* BRIEF
From the line containing "Click the red split-panel icon at top right" down to the last line of the entries, print each line exactly and leave the pictures out.

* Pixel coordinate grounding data
----

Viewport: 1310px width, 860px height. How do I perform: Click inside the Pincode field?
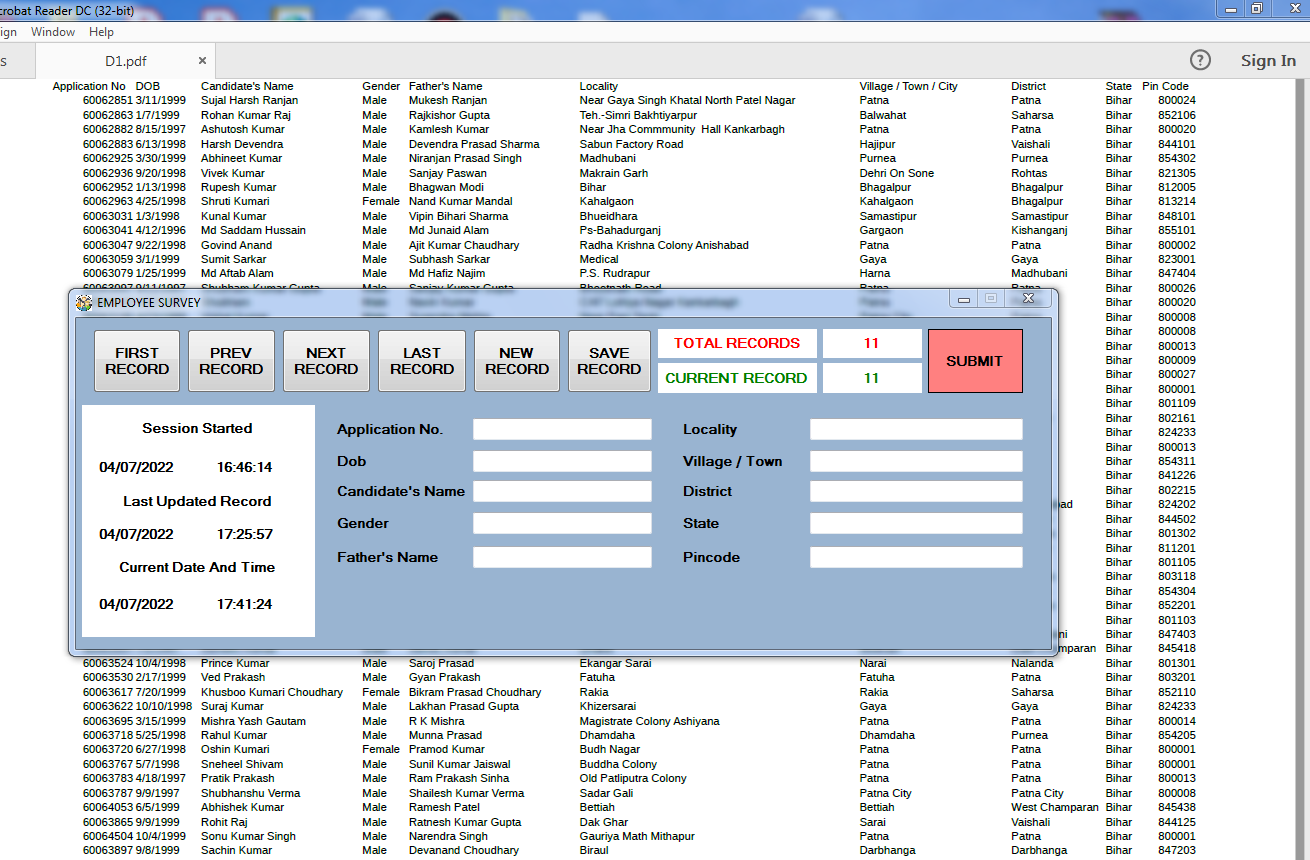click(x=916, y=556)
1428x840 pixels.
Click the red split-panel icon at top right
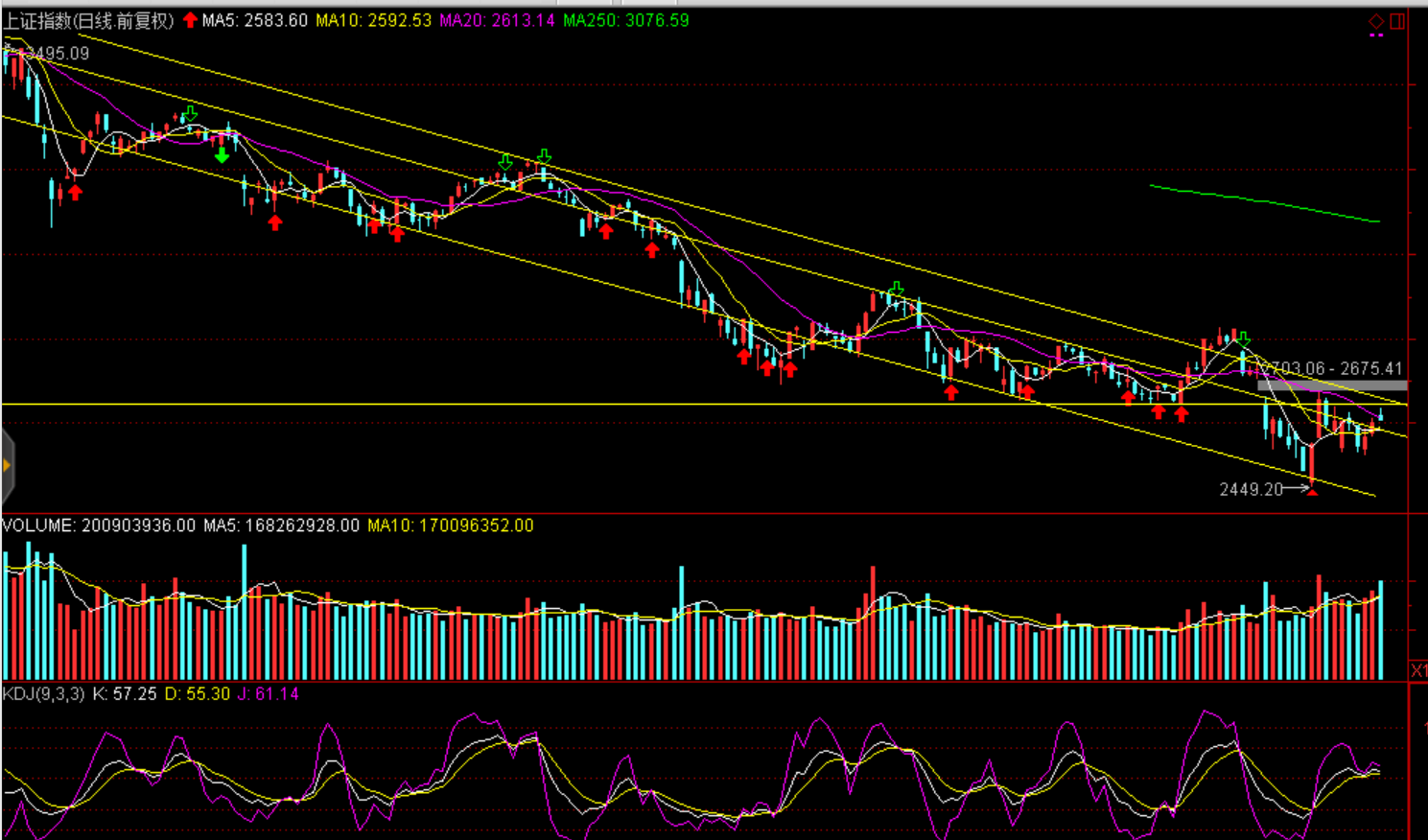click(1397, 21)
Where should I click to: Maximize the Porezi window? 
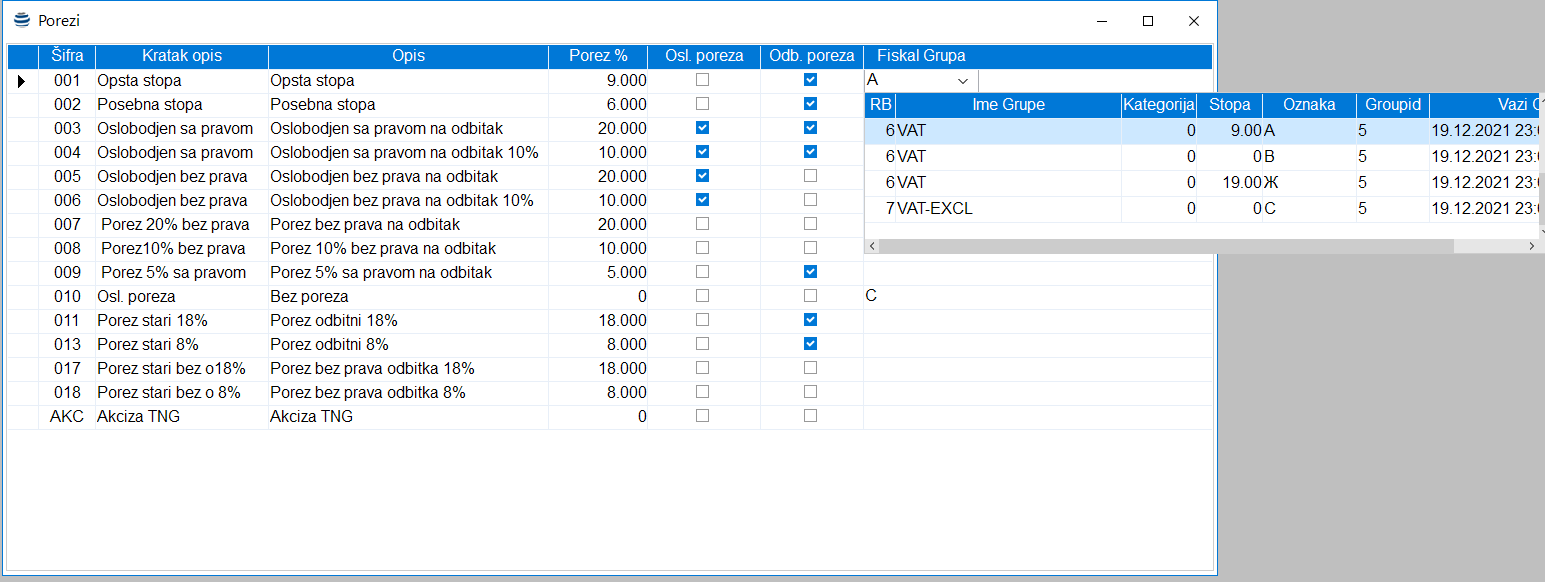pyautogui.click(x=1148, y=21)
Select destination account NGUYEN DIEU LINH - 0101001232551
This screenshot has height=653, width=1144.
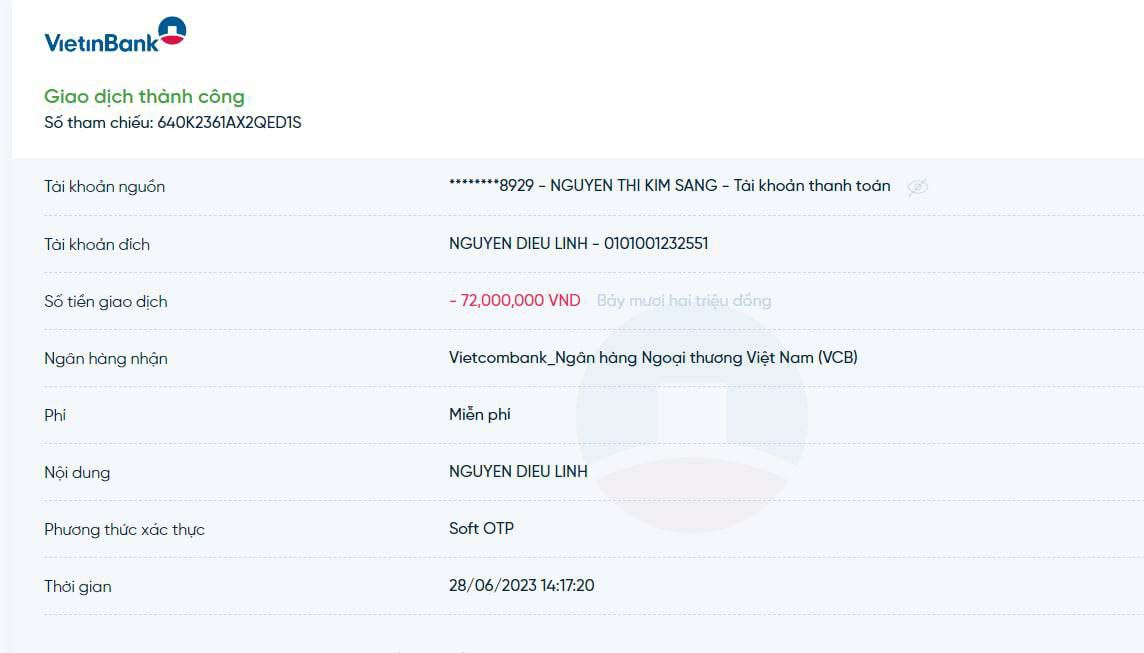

----

* EXERCISE OUTPUT
Click the red split-panel icon at top right
click(1397, 21)
Where should I click to: Maximize the Porezi window? 
pyautogui.click(x=1148, y=21)
Select destination account NGUYEN DIEU LINH - 0101001232551
This screenshot has height=653, width=1144.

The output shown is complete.